When he observed that silent scream. Starling relaxed. He remembered that the girl was dumb. She was no danger to him, so long as she did not get away down the stairs. He would soon be going down the stairs himself, and he hoped to sneak out of the shop without being seen. He could tie up the girl with the flex from the vacuum cleaner, and leave her to be found.
He smiled. “Steady,” he said. “I’m not going to hurt you.”
She backed away. Her eyes were wild with fear.
“Take it easy,” he coaxed, as he advanced. “There’s nothing to be afraid of.”
She fled from him. With an exasperated growl he followed. But at the end of an alley of sideboards she slipped through an opening, and he had to turn and race back, to keep between her and the stairs.
He pursued again, but she was not easy to catch. She wore flat-heeled crepe-soled shoes, and she was fleet and agile. She was slim enough to pass through openings between heavy pieces of furniture which were too narrow for him. And he was always hampered by the vital necessity of keeping her away from the stairs.
He tried new tactics. He began to push furniture around, closing ways of escape as he advanced. It became obvious that she would eventually be cornered. She stared around in desperation, looking for some way out. Then she picked up a heavy black marble clock, the pride of some nineteenth-century mantelpiece. She managed to raise the clock in both hands and hurl it through the window. There was a great crash of glass, and a second crash as the clock landed like a bomb in the street below.
“You bitch!” cried Starling, in astonishment and alarm. He abandoned his earth-stopping measures and went after her in headlong pursuit.
As she ran from him she caught up, with one hand, a bronze statuette of a muscular man with two rearing horses, and slung it through another window.
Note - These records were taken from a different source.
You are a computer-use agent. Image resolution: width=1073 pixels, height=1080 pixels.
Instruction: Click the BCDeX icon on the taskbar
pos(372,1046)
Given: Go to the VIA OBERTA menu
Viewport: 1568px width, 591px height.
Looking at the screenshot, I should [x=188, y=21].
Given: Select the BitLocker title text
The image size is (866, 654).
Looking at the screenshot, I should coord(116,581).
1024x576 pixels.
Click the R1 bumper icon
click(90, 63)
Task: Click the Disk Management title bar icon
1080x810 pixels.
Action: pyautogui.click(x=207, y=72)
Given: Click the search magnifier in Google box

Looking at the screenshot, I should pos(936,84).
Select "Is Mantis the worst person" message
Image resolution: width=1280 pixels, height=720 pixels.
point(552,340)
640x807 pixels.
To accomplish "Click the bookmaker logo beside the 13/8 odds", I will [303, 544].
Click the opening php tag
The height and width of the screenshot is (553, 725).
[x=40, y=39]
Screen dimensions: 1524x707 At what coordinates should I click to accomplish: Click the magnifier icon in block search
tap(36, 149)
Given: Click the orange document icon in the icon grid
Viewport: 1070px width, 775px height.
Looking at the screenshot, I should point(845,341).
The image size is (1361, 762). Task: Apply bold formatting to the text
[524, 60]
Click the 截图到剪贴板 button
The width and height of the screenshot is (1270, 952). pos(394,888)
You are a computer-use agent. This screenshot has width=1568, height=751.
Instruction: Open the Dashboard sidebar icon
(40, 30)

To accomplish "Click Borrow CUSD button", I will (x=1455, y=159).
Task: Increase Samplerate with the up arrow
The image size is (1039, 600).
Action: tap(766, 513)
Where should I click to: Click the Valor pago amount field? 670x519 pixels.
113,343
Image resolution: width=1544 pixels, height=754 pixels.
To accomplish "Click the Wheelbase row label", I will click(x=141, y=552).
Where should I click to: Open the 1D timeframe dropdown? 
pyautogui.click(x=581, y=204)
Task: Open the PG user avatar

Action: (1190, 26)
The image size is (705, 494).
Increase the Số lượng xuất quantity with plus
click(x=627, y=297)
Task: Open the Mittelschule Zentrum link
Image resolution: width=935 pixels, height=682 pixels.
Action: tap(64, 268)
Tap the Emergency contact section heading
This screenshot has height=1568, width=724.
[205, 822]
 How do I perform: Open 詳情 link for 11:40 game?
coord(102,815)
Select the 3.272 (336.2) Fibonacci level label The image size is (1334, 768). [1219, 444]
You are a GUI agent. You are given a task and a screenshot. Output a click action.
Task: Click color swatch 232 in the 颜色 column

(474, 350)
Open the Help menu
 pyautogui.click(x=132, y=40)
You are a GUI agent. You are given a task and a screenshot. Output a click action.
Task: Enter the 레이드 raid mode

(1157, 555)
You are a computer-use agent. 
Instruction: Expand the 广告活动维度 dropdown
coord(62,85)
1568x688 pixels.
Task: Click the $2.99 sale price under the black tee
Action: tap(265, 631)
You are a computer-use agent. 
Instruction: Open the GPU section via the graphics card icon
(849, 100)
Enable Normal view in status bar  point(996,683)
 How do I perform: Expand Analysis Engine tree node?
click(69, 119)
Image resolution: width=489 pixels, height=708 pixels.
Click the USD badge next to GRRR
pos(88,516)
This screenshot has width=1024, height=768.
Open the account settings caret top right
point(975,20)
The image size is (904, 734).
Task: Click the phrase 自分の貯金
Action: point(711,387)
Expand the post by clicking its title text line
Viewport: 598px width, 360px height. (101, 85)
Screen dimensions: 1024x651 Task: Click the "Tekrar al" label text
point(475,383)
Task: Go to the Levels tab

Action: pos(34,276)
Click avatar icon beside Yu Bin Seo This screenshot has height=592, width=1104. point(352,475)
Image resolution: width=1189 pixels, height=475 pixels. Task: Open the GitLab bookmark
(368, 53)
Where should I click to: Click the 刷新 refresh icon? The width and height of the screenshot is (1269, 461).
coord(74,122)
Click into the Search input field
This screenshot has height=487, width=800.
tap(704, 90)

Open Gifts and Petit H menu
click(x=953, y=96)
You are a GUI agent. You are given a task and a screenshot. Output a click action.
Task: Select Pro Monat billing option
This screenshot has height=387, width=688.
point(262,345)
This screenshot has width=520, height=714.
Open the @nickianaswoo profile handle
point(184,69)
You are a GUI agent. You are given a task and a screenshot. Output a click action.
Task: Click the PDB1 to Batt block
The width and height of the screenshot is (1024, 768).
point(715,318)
Then, when she had barely eluded his clutching fingers by squeezing between two huge mahogany
sideboards, she picked up a vase. It made a great noise as it went through a third window and burst on the concrete of the street.
Starling reacted according to type. He brought out his pistol. “Stop it!” he shouted. “Stop it, or I’ll shoot!”
The pressure of swift and alarming events made him forget that the girl could not hear him. It seemed that she just wasn’t heeding him. She was defying him. He saw her lift a small but ornate lacquered chair, and run at a window with it.
At that moment he had only one thought and one intention; to stop the infernal din. “I’ll shoot!” he threatened.
She knew that she was temporarily out of his reach. She never looked at him. A second chair followed the first.
He fired one shot. She heard neither the report of the pistol nor the smack of the bullet as it struck the wall behind her. She reached for a bronze ornament. He fired again. He was not an expert with a pistol. It was the third shot which struck her and sent her reeling against the broken glass in the window frame.
2
Devery persuaded Martineau to turn up his nose at a hotel breakfast. “Come round the corner with me and see my girl,” he urged. “She’ll be delighted to meet you.” He smacked his lips. “There’ll be ham and eggs, I wouldn’t be surprised. Plenty on your plate.”
“But it’s after ten o’clock,” Martineau demurred.
“That makes no difference,” he was assured. “She’ll have ’em ready in a jiffy. She’s as good as gold.”
They left the hotel, and they were walking along Lacy Street when they heard the first crash. They stopped and stared around. Traffic was running smoothly: there was no commotion. “Somebody smashed a window somewhere,” Devery commented as they walked on.
They did not hear the second and third crashes, because those were in Little Sefton Street, but when they turned the corner into the alley they saw a uniformed policeman run past the other end.